A research
group in New Jersey has taken a fresh look at postelection polling data and
concluded that the number of noncitizens voting illegally in U.S. elections is
likely far greater than previous estimates.
As many as
5.7 million noncitizens may have voted in the 2008 election, which put Barack
Obama in the White House.
The research
organization Just Facts, a widely cited, independent think tank led by
self-described conservatives and libertarians, revealed its number-crunching in
a report on national immigration.
Just Facts
President James D. Agresti and his team looked at
data from an extensive Harvard/YouGov study that every two years questions a
sample size of tens of thousands of voters. Some acknowledge they are
noncitizens and are thus ineligible to vote.
Just Facts’
conclusions confront both sides in the illegal voting debate: those who say it
happens a lot and those who say the problem nonexistent.
In one camp,
there are groundbreaking studies by professors at Old Dominion University in
Virginia who attempted to compile scientifically derived illegal voting numbers
using the Harvard data, called the Cooperative Congressional Election Study.
On the other
side are the professors who conducted the study and contended that “zero”
noncitizens of about 18 million adults in the U.S. voted. The liberal
mainstream media adopted this position and proclaimed the Old Dominion work was
“debunked.”
The ODU
professors, who stand by their work in the face of attacks from the left,
concluded that in 2008 as few as 38,000 and as many as 2.8 million noncitizens
voted.
Mr. Agresti’s analysis of the same polling
data settled on much higher numbers. He estimated that as many as 7.9 million
noncitizens were illegally registered that year and 594,000 to 5.7 million
voted.
These numbers are more in line with the unverified estimates
given by President Trump, who said the number of ballots cast by noncitizens
was the reason he lost the popular vote to Hillary Clinton.
Last month,
the president signed an executive order setting up a commission to try to find
on-the-ground truth in illegal voting. Headed by Vice President Mike Pence, the
panel also will look at outdated voter lists across the nation with names of
dead people and multiple registrants.
For 2012,
Just Facts said, 3.2 million to 5.6 million noncitizens were registered to vote
and 1.2 million to 3.6 million of them voted.

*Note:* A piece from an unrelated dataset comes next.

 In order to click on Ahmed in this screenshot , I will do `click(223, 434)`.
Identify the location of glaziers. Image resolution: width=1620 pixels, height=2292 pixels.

Mr. Agresti lays out his reasoning in a
series of complicated calculations, which he compares to U.S. Census Bureau
figures for noncitizen residents. Polls show noncitizens vote overwhelmingly
Democratic.
“The details
are technical, but the figure I calculated is based on a more conservative
margin of sampling error and a methodology that I consider to be more
accurate,” Mr. Agresti told The Washington Times.
He believes
the Harvard/YouGov researchers based their “zero” claim on two flawed
assumptions. First, they assumed that people who said they voted and identified
a candidate did not vote unless their names showed up in a database.
“This is
illogical, because such databases are unlikely to verify voters who use
fraudulent identities, and millions of noncitizens use them,” Mr. Agresti said.
He cites
government audits that show large numbers of noncitizens use false IDs and
Social Security numbers in order to function in the U.S., which could include
voting.
Second,
Harvard assumed that respondent citizens sometimes misidentified themselves as
noncitizens but also concluded that noncitizens never misidentified themselves
as citizens, Mr. Agresti said.
“This is
irrational, because illegal immigrants often claim they are citizens in order
to conceal the fact that they are in the U.S. illegally,” he said.
Some of the
polled noncitizens denied they were registered to vote when publicly available
databases show that they were, he said.
This
conclusion, he said, is backed by the Harvard/YouGov study’s findings of
consumer and vote data matches for 90 percent of participants but only 41
percent of noncitizen respondents.
As to why his
numbers are higher than the besieged ODU professors’ study, Mr. Agresti said: “I calculated the
margin of sampling error in a more cautious way to ensure greater confidence in
the results, and I used a slightly different methodology that I think is more
accurate.”
There is hard
evidence outside of polling that noncitizens do vote. Conservative activists
have conducted limited investigations in Maryland and Virginia that found
thousands of aliens were registered.
These
inquiries, such as comparing noncitizen jury pool rejections to voter rolls,
captured just a snapshot. But conservatives say they show there is a much
broader problem that a comprehensive probe by the Pence commission could
uncover.
The Public
Interest Legal Foundation, which fights voter fraud, released one of its most
comprehensive reports last month.
Its
investigation found that Virginia removed more than 5,500 noncitizens from
voter lists, including 1,852 people who had cast more than 7,000 ballots. The
people volunteered their status, most likely when acquiring driver’s licenses.
The Public Interest Legal Foundation said there are likely many more illegal
voters on Virginia’s rolls who have never admitted to being noncitizens.